Identify every line in the records that contains the word "image", and copy each of those lines in full. Case counts, so a line matches only if the letters are in the same case.

— start —

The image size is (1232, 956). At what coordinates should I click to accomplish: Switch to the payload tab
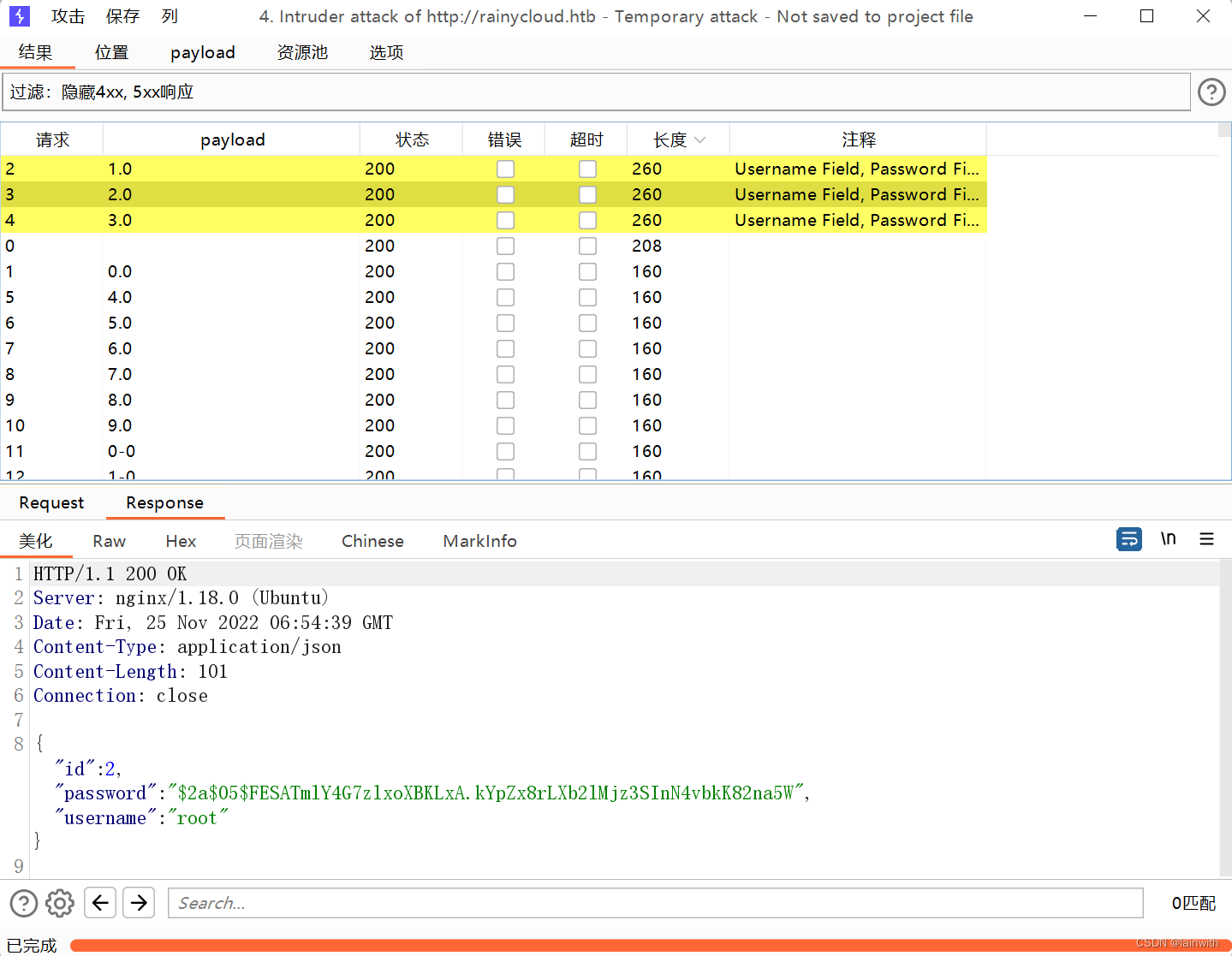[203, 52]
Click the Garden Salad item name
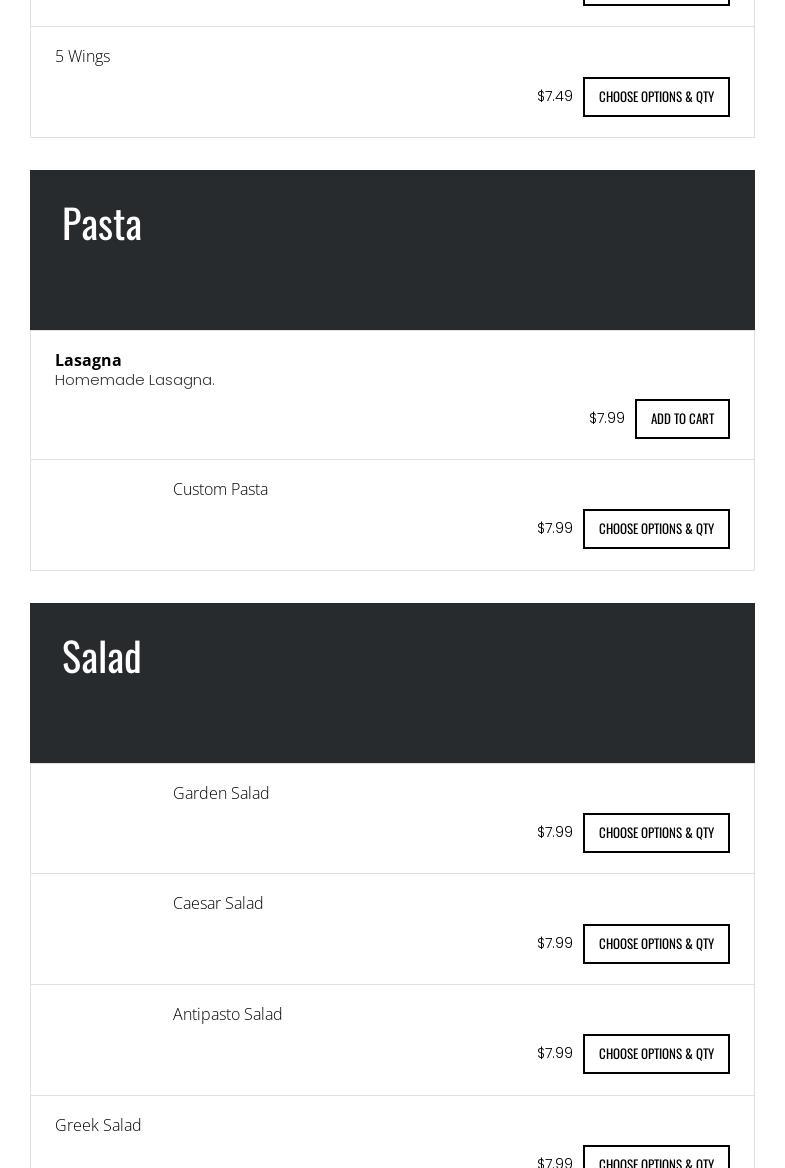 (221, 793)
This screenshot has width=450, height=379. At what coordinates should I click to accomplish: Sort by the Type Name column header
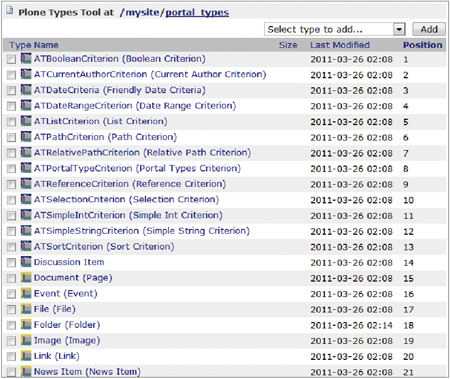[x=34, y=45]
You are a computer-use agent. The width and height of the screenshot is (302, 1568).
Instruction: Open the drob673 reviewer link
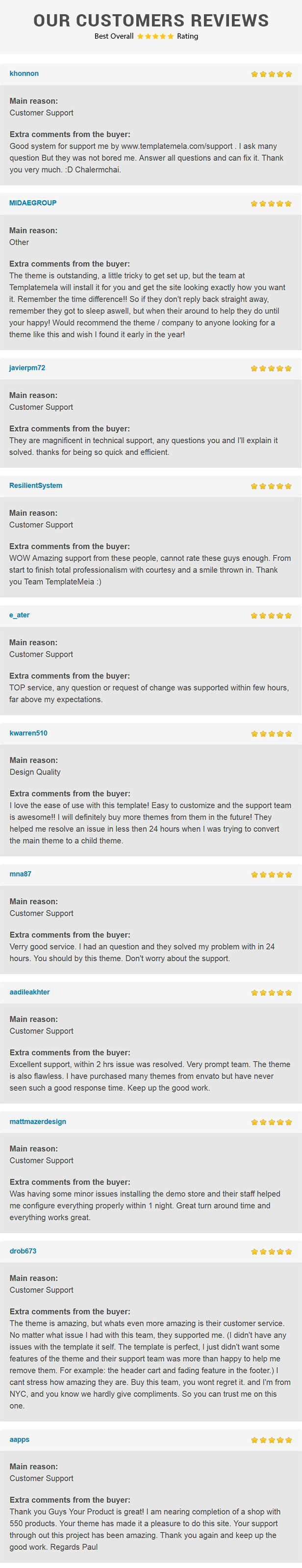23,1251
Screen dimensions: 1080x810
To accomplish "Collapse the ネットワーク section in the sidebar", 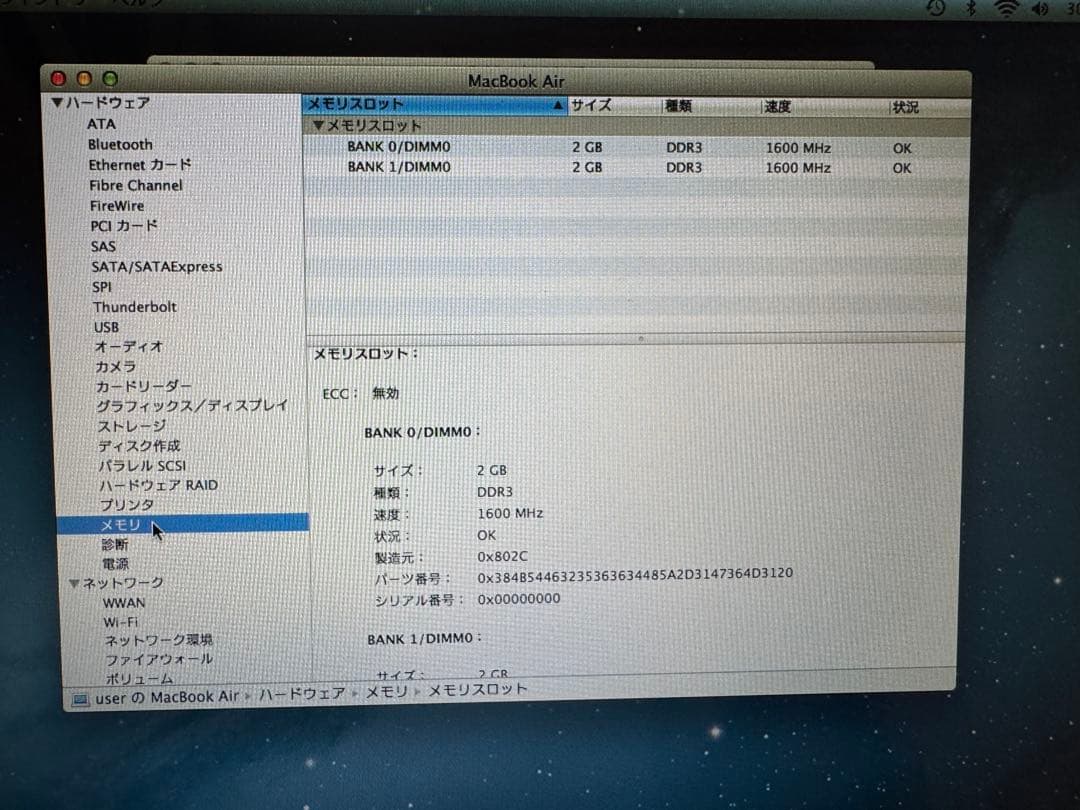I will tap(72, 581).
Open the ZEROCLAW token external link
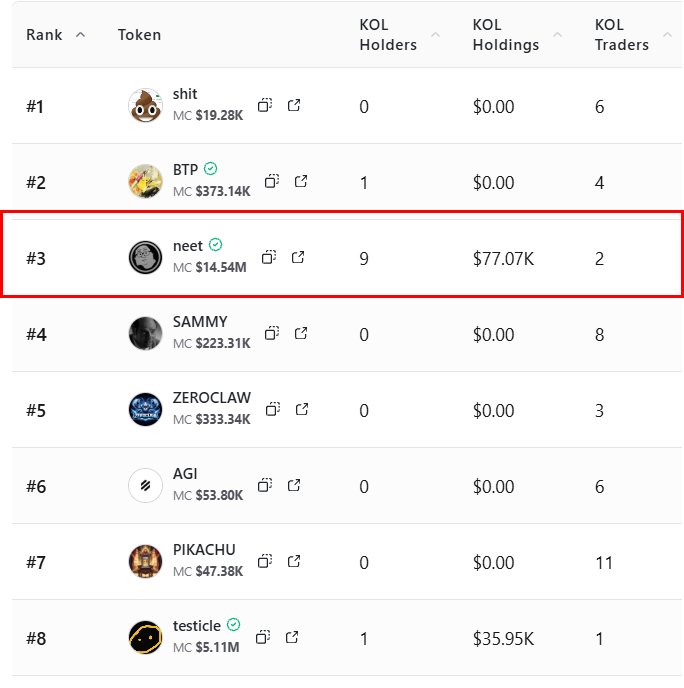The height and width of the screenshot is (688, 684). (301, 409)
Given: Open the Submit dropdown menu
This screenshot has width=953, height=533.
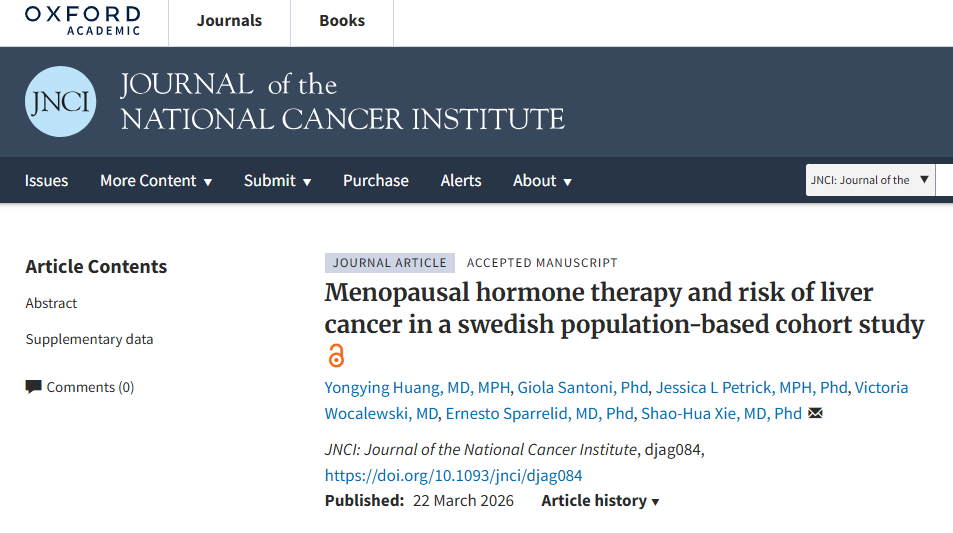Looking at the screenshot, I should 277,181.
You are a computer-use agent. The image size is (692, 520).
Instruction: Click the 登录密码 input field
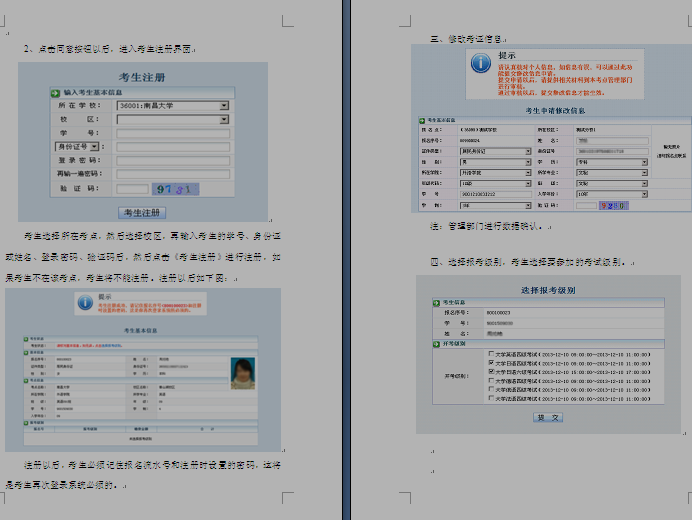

— end —

- [COMPLETE RESPONSE]:
The image size is (1232, 956). At what coordinates should I click to accomplish: Switch to the payload tab
You are a computer-use agent. The image size is (692, 520).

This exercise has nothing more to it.